BEGIN

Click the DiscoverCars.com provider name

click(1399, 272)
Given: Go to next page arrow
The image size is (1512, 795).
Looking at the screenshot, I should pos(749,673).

END

▸ **Problem**
Copy exactly the lines from the one with "Given: Go to next page arrow" through the last line of the material, keeping both ends.

▸ **Written response**
Given: Go to next page arrow
The image size is (1512, 795).
Looking at the screenshot, I should pos(749,673).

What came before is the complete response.